Supplied records:
>> BEGIN

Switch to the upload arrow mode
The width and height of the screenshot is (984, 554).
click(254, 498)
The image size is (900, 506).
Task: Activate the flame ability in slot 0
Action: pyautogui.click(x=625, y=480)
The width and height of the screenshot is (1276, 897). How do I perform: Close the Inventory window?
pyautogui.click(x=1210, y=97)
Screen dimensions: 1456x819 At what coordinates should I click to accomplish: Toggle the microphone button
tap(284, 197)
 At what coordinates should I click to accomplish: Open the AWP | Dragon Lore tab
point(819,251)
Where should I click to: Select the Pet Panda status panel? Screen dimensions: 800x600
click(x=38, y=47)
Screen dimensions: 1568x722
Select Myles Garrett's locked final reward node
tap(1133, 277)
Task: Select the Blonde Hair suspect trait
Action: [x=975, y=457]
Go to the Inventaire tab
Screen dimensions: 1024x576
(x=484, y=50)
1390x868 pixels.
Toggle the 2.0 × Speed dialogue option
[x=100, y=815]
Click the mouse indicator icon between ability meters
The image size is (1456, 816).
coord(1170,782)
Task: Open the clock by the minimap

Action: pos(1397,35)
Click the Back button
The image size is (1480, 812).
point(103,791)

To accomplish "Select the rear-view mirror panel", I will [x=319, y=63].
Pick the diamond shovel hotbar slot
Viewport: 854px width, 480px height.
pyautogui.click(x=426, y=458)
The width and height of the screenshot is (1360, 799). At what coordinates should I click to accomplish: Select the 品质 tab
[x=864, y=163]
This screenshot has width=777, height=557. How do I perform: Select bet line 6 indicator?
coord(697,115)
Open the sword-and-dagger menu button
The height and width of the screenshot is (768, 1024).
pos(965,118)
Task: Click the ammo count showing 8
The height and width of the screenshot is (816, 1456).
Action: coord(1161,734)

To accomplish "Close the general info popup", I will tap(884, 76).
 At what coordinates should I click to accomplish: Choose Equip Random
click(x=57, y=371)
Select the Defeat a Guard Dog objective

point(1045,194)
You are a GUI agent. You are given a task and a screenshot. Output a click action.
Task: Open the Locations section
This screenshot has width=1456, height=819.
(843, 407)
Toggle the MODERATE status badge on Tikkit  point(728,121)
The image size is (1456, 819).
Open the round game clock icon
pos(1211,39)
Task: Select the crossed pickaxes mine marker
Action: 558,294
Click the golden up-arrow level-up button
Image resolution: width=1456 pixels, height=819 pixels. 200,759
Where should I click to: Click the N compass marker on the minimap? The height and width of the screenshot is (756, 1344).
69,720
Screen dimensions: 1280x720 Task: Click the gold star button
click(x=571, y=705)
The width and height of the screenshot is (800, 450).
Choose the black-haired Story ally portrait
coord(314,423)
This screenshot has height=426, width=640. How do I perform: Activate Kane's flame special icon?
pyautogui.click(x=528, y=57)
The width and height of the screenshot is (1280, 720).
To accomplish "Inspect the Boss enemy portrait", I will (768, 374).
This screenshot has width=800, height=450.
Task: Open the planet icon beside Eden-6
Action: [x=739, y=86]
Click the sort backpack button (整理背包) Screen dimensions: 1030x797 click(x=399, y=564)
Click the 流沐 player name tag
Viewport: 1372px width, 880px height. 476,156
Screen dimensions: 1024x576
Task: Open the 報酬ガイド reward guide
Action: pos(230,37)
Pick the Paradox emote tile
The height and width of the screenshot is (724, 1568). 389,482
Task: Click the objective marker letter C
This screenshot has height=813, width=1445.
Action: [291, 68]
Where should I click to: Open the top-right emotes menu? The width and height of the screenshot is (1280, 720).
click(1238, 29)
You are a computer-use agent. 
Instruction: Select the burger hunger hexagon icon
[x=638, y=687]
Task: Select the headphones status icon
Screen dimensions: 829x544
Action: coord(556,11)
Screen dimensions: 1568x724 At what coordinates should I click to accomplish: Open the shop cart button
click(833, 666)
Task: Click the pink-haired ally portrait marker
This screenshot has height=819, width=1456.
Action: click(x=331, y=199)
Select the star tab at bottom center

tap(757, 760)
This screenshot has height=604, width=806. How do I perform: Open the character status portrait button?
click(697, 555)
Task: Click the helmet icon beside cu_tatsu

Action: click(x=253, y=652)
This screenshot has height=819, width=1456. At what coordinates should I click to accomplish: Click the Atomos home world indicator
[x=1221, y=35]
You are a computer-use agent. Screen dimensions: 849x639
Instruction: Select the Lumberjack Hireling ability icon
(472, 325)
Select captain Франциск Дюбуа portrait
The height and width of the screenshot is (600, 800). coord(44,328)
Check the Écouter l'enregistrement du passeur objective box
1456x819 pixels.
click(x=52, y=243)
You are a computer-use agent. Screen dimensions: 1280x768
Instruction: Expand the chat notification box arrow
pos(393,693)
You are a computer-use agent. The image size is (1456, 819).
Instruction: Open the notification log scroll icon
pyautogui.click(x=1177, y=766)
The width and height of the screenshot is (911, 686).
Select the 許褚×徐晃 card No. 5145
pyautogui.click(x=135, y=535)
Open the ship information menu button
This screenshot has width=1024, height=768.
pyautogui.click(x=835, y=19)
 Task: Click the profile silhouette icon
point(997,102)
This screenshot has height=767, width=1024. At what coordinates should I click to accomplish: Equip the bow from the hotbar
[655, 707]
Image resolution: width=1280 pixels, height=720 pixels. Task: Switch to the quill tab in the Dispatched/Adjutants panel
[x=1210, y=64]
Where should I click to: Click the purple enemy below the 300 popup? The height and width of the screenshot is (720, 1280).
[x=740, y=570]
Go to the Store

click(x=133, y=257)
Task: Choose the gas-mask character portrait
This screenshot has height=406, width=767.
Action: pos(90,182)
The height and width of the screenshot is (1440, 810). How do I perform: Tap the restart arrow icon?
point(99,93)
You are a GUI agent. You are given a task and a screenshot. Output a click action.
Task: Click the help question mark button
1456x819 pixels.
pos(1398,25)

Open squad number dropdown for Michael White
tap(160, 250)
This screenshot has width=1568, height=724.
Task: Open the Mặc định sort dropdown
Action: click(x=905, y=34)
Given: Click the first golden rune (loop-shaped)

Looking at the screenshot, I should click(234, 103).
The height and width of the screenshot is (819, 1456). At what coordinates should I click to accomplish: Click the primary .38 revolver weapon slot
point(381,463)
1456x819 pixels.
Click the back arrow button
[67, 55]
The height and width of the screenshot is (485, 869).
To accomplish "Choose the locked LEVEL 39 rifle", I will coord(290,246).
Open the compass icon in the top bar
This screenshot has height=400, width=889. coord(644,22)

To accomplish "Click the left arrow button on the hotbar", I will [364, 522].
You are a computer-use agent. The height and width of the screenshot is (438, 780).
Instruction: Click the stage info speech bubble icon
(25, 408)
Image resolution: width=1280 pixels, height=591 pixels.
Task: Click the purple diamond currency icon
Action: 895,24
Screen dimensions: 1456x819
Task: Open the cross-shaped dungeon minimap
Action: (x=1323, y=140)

>> END

Directive: Locate every line in the records that contains the word "hotbar" and copy each one in full.

Solution to this task:
Pick the diamond shovel hotbar slot
This screenshot has height=767, width=1024. At what coordinates should I click to accomplish: Equip the bow from the hotbar
To accomplish "Click the left arrow button on the hotbar", I will [364, 522].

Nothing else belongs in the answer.